Tuesday, November 16, 2010
CW-X compression socks: a review and an attempt to explain compression clothing.
I recently purchased some CW-X compression socks. I like them. You should buy them. they work well, they feel nice, they have not ripped yet.
After that terrible review (seriously, great socks, work as told), I'm going to dive into compression clothing as a training modality.
Looking at a study by Kemmler, compression stockings (think socks), actually affect running anaerobic, aerobic, lactate threshold, BUT not VO2 max. Essentially, the let you suffer for a little bit longer on the run. They don't really help you raise your horse power, but they give you a little more gas. With a sprinting test on moderately in shape runners, athletes were able to pump for an extra 1.41 seconds. Doesn't sound like a lot, but that really adds up in the long term.
So how do they work?
By applying "graduated pressure", the theory is that you are returning blood from your legs to you heart, faster than you would normally. You have to remember that you body delivers the byproducts of exercise to spleen, liver, kidney through this method. These byproducts are part of the reason your legs are dead after running. Think lactate also. Most runners know that lactate is a big buzzword with running/exercise in general. By getting this acid byproduct out of your legs faster, you should be able to return to play faster.

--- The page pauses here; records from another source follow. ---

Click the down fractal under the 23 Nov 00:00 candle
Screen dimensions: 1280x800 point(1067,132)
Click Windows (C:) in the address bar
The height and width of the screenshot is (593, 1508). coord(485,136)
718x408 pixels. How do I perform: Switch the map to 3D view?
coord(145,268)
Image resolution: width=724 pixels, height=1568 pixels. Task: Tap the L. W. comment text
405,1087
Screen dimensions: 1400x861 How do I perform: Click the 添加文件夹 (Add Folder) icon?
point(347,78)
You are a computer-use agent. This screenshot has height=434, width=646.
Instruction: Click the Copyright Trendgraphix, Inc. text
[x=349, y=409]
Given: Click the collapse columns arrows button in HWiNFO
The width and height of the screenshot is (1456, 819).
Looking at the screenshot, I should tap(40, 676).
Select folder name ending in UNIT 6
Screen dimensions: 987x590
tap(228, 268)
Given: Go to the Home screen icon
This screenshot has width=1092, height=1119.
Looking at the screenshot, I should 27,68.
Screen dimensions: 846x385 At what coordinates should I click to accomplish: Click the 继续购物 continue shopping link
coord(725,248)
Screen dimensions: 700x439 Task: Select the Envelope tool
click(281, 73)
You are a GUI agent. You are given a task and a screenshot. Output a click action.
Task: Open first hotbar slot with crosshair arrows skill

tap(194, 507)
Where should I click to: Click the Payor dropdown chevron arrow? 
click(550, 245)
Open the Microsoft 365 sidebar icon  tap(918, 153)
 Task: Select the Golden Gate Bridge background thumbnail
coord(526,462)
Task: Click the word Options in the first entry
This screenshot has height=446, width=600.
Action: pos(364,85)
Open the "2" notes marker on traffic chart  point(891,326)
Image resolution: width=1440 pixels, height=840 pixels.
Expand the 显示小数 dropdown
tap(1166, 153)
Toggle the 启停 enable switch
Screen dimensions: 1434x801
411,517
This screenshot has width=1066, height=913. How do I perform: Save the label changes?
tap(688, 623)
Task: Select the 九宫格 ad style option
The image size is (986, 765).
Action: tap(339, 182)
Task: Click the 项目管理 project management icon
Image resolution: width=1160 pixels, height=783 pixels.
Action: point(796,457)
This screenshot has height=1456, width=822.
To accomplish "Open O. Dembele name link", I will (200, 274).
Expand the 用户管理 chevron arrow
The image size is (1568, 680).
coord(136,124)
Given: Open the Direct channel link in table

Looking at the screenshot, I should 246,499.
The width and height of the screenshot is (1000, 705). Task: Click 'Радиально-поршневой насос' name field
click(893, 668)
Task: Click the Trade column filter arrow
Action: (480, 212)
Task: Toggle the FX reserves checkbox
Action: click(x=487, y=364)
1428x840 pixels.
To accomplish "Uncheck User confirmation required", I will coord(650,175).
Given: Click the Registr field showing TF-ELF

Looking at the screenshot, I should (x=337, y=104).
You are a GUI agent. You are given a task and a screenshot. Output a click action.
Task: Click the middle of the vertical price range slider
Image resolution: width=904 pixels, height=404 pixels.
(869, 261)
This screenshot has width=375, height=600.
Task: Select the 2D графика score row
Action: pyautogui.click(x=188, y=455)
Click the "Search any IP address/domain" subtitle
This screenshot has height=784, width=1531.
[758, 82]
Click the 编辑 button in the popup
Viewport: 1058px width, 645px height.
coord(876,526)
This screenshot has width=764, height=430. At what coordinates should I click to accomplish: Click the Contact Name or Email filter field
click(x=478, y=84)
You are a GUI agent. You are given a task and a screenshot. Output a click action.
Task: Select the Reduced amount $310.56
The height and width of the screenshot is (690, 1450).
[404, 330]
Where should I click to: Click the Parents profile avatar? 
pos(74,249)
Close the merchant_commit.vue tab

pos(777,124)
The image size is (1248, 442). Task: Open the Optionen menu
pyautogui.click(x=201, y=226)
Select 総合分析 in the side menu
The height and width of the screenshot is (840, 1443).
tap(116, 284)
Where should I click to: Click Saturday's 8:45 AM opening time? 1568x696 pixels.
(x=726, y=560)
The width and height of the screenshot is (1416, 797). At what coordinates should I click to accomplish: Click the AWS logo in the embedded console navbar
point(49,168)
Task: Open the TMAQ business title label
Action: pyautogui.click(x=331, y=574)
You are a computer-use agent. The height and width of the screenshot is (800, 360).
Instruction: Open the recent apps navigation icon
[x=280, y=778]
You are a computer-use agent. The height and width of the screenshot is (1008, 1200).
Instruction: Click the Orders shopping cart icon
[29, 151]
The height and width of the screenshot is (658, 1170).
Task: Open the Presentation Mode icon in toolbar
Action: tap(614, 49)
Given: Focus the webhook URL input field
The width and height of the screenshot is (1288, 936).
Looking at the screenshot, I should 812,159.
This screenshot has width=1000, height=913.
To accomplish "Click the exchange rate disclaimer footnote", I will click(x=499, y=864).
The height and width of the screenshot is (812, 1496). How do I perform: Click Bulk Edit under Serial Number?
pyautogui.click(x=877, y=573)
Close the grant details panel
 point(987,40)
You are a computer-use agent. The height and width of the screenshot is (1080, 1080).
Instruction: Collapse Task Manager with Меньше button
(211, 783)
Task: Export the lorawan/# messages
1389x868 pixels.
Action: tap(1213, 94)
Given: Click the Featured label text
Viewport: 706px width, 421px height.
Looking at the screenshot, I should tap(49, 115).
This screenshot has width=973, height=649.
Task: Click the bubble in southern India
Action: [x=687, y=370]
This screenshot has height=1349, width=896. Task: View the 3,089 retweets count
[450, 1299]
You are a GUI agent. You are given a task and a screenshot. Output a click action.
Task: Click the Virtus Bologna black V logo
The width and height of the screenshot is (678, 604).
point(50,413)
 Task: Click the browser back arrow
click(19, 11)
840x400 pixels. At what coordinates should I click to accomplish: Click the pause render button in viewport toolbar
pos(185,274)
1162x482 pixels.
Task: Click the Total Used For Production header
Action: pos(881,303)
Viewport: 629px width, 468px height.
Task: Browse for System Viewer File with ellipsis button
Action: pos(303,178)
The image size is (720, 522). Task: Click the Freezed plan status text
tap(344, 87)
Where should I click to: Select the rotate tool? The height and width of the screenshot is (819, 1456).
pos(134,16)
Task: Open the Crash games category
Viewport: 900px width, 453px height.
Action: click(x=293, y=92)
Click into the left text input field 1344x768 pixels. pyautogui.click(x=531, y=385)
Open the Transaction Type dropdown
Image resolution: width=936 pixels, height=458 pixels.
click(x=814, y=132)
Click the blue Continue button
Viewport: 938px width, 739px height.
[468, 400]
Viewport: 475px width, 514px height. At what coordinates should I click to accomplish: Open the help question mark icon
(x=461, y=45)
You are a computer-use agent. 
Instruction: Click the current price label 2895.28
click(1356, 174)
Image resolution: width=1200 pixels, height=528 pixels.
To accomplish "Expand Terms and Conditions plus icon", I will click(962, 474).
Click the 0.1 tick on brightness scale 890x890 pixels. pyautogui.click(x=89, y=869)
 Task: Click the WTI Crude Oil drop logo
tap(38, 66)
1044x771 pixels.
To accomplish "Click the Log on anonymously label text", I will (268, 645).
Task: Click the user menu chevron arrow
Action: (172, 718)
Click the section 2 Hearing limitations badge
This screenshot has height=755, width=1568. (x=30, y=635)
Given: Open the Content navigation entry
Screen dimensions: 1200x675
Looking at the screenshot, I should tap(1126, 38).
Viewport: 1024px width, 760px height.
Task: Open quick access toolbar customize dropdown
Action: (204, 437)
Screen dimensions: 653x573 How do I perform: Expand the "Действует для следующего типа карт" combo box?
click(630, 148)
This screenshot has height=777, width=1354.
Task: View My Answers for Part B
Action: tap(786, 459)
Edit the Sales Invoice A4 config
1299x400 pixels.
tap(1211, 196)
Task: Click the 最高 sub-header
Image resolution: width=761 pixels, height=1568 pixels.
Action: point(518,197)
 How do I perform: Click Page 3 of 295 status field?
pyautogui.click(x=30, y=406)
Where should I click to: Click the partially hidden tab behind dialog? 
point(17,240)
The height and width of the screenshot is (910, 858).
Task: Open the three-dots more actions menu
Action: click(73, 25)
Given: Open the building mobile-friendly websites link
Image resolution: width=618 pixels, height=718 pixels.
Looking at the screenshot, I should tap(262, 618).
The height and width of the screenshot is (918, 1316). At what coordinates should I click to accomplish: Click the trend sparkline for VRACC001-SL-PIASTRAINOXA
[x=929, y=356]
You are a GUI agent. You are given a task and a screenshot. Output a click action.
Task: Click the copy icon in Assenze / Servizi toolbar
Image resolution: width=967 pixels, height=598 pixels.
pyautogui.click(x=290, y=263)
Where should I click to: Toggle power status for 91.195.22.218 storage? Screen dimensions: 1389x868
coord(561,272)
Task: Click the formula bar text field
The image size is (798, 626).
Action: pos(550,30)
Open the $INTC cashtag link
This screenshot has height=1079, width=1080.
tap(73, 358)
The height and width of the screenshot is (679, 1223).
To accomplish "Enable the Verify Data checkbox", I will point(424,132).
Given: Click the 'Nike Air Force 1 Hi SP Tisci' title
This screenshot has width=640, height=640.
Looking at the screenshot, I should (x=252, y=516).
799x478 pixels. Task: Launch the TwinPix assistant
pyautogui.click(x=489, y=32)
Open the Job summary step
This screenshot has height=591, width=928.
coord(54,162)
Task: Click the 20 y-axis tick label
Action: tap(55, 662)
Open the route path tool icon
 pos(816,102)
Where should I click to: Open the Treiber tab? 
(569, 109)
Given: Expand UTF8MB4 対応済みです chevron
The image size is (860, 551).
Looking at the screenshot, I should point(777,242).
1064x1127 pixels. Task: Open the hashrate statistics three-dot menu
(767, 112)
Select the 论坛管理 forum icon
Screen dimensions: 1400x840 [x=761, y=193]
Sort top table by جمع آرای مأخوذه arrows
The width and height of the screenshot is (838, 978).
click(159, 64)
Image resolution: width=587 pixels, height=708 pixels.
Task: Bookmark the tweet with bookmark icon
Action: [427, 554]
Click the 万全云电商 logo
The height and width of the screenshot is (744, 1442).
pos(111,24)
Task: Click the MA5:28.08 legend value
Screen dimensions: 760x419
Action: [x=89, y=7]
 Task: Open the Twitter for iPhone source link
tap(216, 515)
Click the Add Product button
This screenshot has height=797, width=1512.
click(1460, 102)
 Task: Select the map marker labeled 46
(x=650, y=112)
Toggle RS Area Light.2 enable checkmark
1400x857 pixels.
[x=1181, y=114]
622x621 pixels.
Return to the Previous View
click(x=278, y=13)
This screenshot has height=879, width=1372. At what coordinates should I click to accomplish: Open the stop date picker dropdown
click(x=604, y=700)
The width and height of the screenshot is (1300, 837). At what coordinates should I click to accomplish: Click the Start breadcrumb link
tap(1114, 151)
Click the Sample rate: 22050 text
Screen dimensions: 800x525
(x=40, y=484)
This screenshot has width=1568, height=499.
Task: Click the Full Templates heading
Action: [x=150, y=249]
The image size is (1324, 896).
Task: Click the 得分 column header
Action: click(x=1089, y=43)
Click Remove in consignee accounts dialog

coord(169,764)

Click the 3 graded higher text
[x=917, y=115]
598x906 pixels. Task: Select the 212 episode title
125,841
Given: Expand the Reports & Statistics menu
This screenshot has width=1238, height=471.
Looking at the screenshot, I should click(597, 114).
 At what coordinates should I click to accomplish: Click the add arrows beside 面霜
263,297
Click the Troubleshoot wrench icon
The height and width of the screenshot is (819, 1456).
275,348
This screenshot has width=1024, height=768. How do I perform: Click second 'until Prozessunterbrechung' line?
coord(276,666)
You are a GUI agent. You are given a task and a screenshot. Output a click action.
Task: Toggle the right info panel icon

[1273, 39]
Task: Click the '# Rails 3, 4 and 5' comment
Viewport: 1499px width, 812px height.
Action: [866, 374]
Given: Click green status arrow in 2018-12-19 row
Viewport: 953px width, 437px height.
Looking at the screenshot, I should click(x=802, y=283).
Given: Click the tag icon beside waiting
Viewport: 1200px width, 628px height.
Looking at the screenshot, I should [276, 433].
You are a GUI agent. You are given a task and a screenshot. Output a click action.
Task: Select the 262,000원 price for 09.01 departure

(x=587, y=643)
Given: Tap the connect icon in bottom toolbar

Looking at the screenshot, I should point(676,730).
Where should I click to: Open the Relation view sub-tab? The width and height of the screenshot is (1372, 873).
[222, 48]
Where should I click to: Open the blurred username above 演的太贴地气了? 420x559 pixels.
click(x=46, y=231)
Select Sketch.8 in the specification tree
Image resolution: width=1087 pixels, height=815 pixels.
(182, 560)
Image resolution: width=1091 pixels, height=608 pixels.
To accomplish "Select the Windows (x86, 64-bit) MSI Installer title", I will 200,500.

Example, the CW-X compression socks have prominent banding along the Great Saphenous Vein. You should be able to return blood very fast by keeping pressure (moderate only) on this vein. Similarly, there's a band on the lateral (outside) of the leg that partially follows the Small Saphenous vein. This is my one caveat with the CW-X design. It is in my opinion that CW-X should have used a side dependendt system for these socks. Example, right foot only fits into right sock. The small saphenous vein only lies on the outside of your calf for about 10 cm, and then drops quickly behind the knee. I believe that by making a right and a left, CW-X could have properly followed the small saphenous vein. You would probably wear the socks out faster if you had side-dependent design, but you're paying for compression, do it right. That being said, I still love them.
Why is compression important to getting the blood back to the heart... get ready for some physiology!
Your blood is pumped out of the heart and into a system of pipes (arteries) that have their own pump stations inside the piping (muscles w/in the artery walls). This keeps pressure fairly consistent through the entire system. After blood is circulated, used in the body, and needs to be returned to get more oxygen in the heart, it's sent back to the heart via the veins. These veins don't have arteries within their walls, and rely on your bodies other muscles (like the calves) to send the blood back to the heart. For reasons far too deep to explain here, this is actually a good thing. So by applying compression socks, you keep the muscles in the calves tight and good to pump blood home to the heart.
So that's why people wear compression socks. Just to cap it off and give a few more reasons to buy...
Ali et al. recently did a study that showed that Delayed Onset Muscle soreness in athletes can be decreased massively by compression socks. That's the thing that makes you hurt like crazy a 24-48 hours after a hard workout.
Finally, I'm a very particular shopper, don't trust new exercise theories until they have legit studies, and injury ridden (so I'm very very careful about what I use). Oh... yah I'm wearing them as I'm writing right now. My legs don't even feel like I did the 4 mile hard night run from last evening. They feel great.